Sober clarity is wild. It will wreck your tolerance for people-pleasing, shallow conversation, and bad vibes.
Let it.
7. Not all healing is pretty.
Healing isn’t all candles and spas and sound baths.
Sometimes it’s catching yourself shape-shifting to keep everyone else comfortable. Still trying to earn your place by being perfect, pleasing, useful, low-maintenance, or endlessly productive at the cost of your peace.
Those are coping mechanisms. Now you get to choose something else.
Catch it. Question it. Choose you.
8. Feelings are weird.
And guess what? You’re meant to feel them. The clue’s in the name. I literally only realised this at 48 years old and I’m not joking.
You’re not too much. You’re just no longer diluted.
Sober feelings come in strong: grief, rage, joy, shame. Boom.
Sometimes all before 10am.
Let them come. Let them teach you.
It’s not chaos, even though it sometimes feels like it. It’s your internal weather system waking up.
9. Wanting more isn’t selfish or ungrateful - it’s brave.
You’re allowed to want more than stability.
You’re allowed to want more of everything - joy, intimacy, freedom, art, love, weirdness, beauty, naps.
And, you’re allowed to want it now - not after five more years of proving you’re “doing OK.”
Life after quitting drinking isn’t about becoming better. It’s about becoming more YOU. The unfiltered, unreasonable, alive version.
10. You still need people who get it.
Isolation is subtle in long-term sobriety.
You’re no longer surviving the cravings or bracing through weekends, but you still need spaces where you can be honest and supported.
Stay close to people who get it - and who get you.
You don’t have to hit the wall to want support.
You just have to be honest.
Honest enough to say, I don’t quite know who I am anymore, and I’d like someone to walk alongside me while I find out.
That’s what the Beyond Sober space is for.
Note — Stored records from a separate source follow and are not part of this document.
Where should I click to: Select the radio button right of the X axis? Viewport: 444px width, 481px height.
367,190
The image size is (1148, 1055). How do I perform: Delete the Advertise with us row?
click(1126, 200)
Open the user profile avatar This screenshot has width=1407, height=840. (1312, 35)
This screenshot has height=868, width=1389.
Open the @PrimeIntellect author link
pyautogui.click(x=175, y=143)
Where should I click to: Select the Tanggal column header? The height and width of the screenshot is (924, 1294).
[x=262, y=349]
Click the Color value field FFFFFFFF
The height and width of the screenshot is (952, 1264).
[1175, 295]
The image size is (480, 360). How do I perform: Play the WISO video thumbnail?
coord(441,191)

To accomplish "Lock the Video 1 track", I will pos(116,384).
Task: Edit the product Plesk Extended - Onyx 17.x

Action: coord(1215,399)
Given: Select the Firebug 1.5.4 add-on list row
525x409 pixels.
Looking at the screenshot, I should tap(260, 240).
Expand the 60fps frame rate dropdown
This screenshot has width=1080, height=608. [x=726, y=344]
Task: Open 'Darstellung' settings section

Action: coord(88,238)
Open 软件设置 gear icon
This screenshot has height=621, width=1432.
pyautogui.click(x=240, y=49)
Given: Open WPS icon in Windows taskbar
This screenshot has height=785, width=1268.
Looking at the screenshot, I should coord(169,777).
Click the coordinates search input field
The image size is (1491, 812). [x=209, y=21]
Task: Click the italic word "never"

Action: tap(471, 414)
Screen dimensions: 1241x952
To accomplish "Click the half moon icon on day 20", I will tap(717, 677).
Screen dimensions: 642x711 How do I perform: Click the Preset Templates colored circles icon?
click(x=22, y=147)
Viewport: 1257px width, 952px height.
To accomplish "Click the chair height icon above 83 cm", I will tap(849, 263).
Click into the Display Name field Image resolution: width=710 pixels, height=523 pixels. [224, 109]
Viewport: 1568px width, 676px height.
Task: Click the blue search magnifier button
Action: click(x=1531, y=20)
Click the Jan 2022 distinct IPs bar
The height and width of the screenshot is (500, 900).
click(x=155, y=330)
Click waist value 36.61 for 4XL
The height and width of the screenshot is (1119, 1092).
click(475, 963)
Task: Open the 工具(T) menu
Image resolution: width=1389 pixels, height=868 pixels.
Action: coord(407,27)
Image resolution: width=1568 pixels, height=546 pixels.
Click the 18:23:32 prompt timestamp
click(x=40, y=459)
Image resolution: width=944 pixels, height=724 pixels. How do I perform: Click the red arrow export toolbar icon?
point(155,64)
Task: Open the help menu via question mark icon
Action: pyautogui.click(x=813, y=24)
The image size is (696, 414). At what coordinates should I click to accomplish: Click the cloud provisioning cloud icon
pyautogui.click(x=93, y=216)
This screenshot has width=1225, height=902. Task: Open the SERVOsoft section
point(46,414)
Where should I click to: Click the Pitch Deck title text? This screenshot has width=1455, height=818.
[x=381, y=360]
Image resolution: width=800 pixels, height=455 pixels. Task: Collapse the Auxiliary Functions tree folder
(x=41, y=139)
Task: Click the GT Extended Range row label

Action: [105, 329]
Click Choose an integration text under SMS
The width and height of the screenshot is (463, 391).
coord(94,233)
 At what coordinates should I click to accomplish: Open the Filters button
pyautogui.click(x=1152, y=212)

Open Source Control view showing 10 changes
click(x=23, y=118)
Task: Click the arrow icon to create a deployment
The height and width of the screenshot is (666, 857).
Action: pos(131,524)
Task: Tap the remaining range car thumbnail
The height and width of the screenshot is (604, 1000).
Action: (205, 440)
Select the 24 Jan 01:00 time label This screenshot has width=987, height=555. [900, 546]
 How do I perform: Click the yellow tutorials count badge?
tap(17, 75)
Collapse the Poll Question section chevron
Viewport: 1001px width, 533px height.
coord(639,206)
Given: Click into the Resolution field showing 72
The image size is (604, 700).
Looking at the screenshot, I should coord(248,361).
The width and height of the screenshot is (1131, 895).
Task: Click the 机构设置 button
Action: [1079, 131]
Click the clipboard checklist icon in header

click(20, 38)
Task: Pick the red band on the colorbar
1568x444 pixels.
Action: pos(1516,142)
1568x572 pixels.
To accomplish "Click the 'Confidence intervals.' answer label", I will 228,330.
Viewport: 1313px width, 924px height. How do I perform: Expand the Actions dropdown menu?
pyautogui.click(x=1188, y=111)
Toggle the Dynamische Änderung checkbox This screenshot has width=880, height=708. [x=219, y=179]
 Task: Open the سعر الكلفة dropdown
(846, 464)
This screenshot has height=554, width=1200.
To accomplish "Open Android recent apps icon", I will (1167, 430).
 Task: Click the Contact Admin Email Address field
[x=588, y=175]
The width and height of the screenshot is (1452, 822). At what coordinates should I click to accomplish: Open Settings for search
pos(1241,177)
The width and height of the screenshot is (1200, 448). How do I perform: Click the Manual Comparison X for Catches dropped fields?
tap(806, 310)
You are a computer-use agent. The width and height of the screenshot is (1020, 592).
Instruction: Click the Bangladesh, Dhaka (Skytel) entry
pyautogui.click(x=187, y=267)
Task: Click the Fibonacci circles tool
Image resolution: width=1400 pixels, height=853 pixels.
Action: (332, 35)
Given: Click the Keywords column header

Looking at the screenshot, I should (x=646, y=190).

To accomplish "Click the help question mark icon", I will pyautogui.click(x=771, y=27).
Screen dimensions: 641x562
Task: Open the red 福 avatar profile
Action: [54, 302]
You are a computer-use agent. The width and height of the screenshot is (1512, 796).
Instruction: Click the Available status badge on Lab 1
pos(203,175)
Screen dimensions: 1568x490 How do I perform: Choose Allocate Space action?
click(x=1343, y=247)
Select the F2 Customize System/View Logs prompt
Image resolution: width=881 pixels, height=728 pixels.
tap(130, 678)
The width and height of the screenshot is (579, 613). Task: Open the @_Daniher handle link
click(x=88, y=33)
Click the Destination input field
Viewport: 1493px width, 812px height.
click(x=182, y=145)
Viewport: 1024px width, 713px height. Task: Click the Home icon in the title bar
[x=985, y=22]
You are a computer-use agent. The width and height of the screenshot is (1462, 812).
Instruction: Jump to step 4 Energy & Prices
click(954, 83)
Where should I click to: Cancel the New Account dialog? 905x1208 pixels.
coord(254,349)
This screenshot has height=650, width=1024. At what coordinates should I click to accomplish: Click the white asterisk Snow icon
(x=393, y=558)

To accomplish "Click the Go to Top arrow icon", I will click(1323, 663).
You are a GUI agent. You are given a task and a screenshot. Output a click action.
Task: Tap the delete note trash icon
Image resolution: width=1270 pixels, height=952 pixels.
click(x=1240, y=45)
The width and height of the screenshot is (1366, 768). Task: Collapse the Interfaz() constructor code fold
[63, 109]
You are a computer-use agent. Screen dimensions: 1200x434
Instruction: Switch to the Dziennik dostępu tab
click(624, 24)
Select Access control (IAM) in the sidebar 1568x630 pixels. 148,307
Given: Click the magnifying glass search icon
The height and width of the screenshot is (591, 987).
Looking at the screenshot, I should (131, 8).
Long-term sober support isn’t about maintenance. It’s about evolution.
You did not come this far to stay surface-level.
Let someone meet you in the whole truth.
Still sober. Still becoming.
Long-term sobriety isn’t a prize you win. It’s not a fixed point or a one-and-done.
It’s a place we choose to live from—over and over.
There’s no map for this bit. But there is support.